Le Nigeria a officiellement rouvert, le 10 février 2026, le corridor frontalier de Kamba, dans l’État de Kebbi, reliant le pays au Niger. Cette décision intervient quelques jours après la réactivation du corridor de Tsamiya (ou Samiya) vers le Bénin, ordonnée le 7 février par le président Bola Ahmed Tinubu. Ces réouvertures marquent une étape importante dans la relance du commerce sous-régional en Afrique de l’Ouest, tout en maintenant un dispositif sécuritaire strict.

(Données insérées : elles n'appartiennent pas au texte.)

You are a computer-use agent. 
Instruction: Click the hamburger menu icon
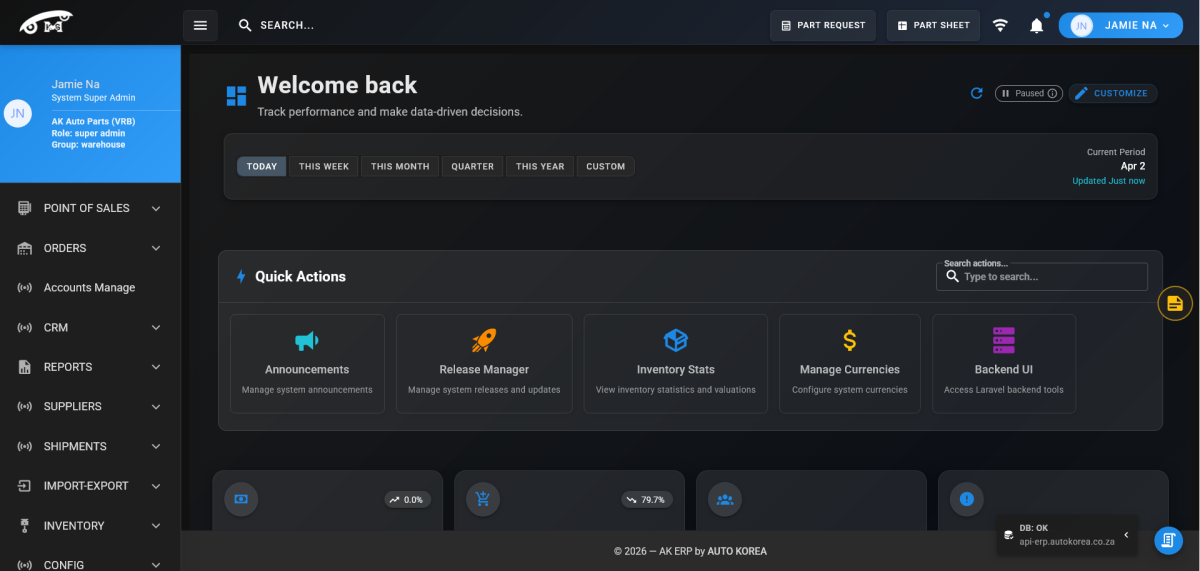[200, 25]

Longtemps fermés en raison de l’insécurité croissante et des risques de contrebande, ces axes stratégiques avaient paralysé les échanges formels et lourdement affecté les économies frontalières. Leur remise en service s’inscrit dans une approche plus équilibrée, conciliant ouverture commerciale et vigilance sécuritaire.
Des milliers de camions débloqués vers le Niger
La réouverture du corridor Tsamiya-Kamba a permis à plus de 1 600, voire 2 000 camions, immobilisés depuis plusieurs mois, de reprendre leur route. La majorité de ces véhicules transportent des marchandises en transit vers le Niger, notamment depuis le Port autonome de Cotonou. À Kamba, les autorités nigérianes ont procédé à la libération officielle des camions précédemment bloqués côté béninois, leur permettant d’entrer sur le territoire nigérien via le poste de Tunga Jado.

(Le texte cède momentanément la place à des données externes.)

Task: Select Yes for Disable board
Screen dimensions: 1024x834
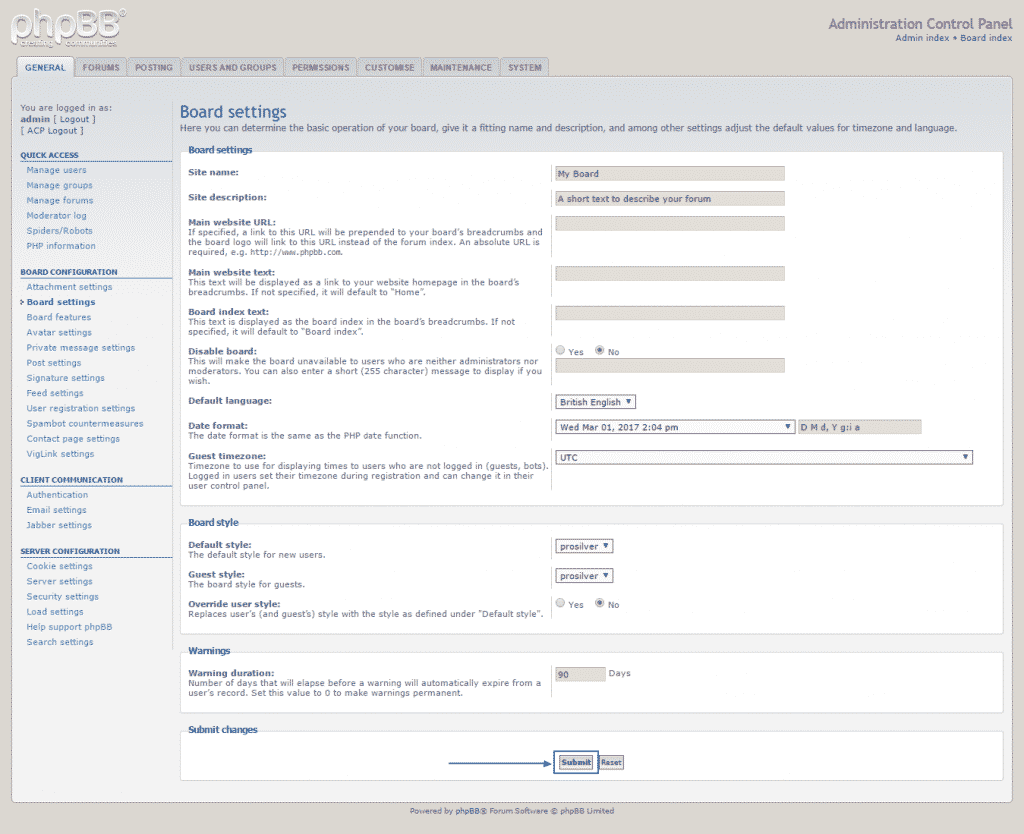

Ces corridors sont devenus, ces derniers mois, l’itinéraire le plus économique et le plus fonctionnel pour les opérateurs nigériens, notamment via Sègbana, au nord du Bénin. Cela est d’autant plus crucial que la frontière directe entre le Bénin et le Niger demeure fermée depuis 2023, sans perspective officielle de réouverture à ce stade.
Sécurité renforcée et technologies de contrôle
Les autorités nigérianes ont tenu à rassurer sur les conditions de cette réouverture. Celle-ci s’accompagne d’un dispositif de contrôle renforcé reposant notamment sur un suivi en temps réel des marchandises grâce à des systèmes numériques (ICT) interconnectés entre les douanes du Nigeria, du Bénin et du Niger. Des contrôles stricts sont également appliqués aux transitaires, aux itinéraires empruntés et à la nature des cargaisons.
L’objectif affiché est clair : lutter plus efficacement contre la contrebande, les fraudes douanières et les menaces sécuritaires, tout en facilitant le commerce licite. À la suite d’accords bilatéraux, les douanes nigérianes se sont engagées à traiter désormais les dossiers de transit en 48 heures, un gain de temps significatif pour les opérateurs économiques.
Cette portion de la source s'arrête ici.